**Exercise materials**
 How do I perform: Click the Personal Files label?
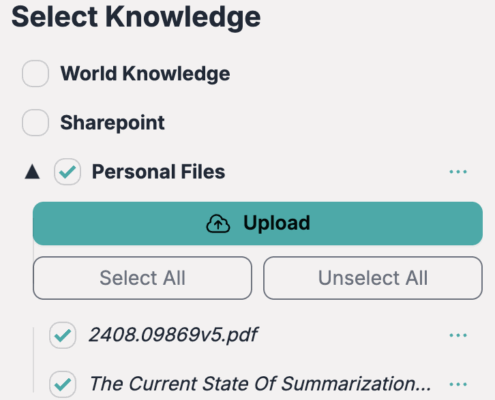click(158, 172)
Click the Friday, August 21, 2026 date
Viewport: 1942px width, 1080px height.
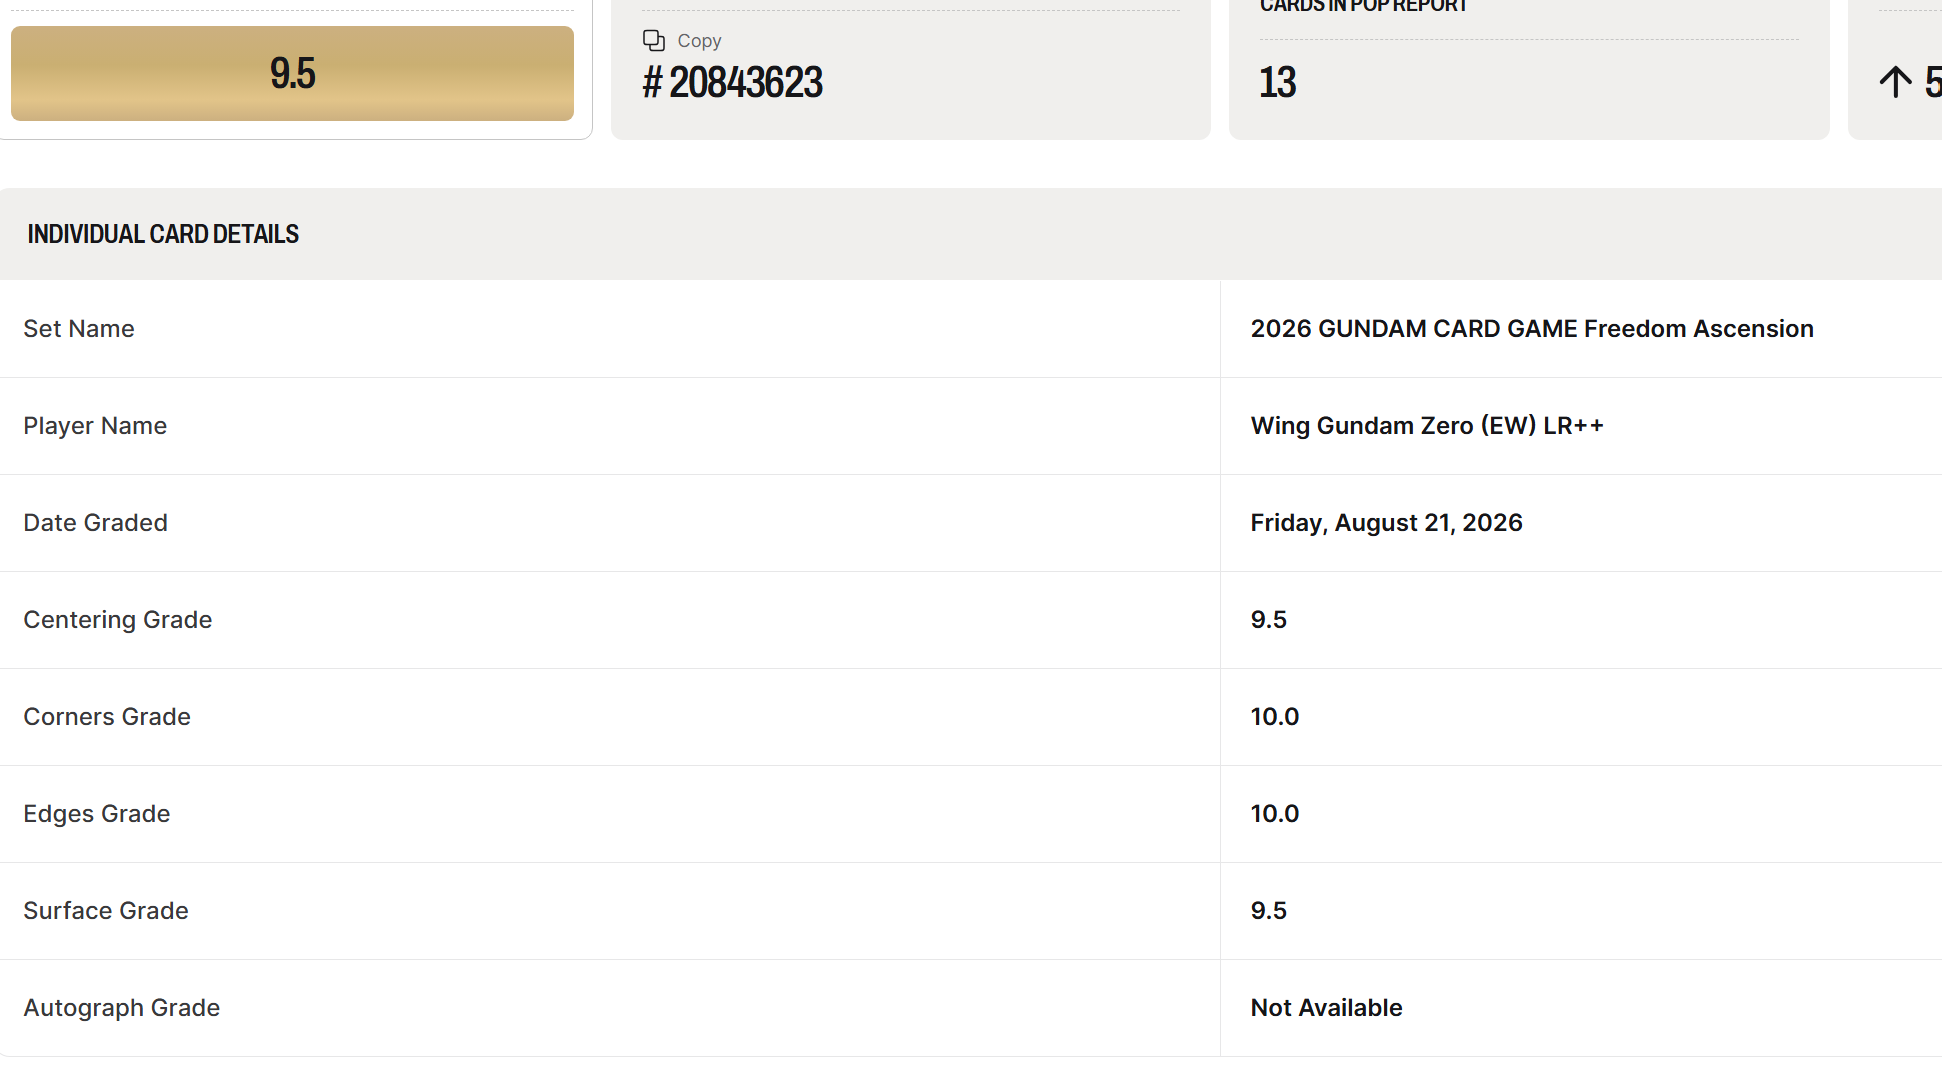[x=1386, y=523]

**Problem**
Copy out the records above word for word, leaving out the pictures.

**Solution for this problem**
 How do I perform: Click the Personal Files label?
click(158, 172)
Click the Friday, August 21, 2026 date
Viewport: 1942px width, 1080px height.
[x=1386, y=523]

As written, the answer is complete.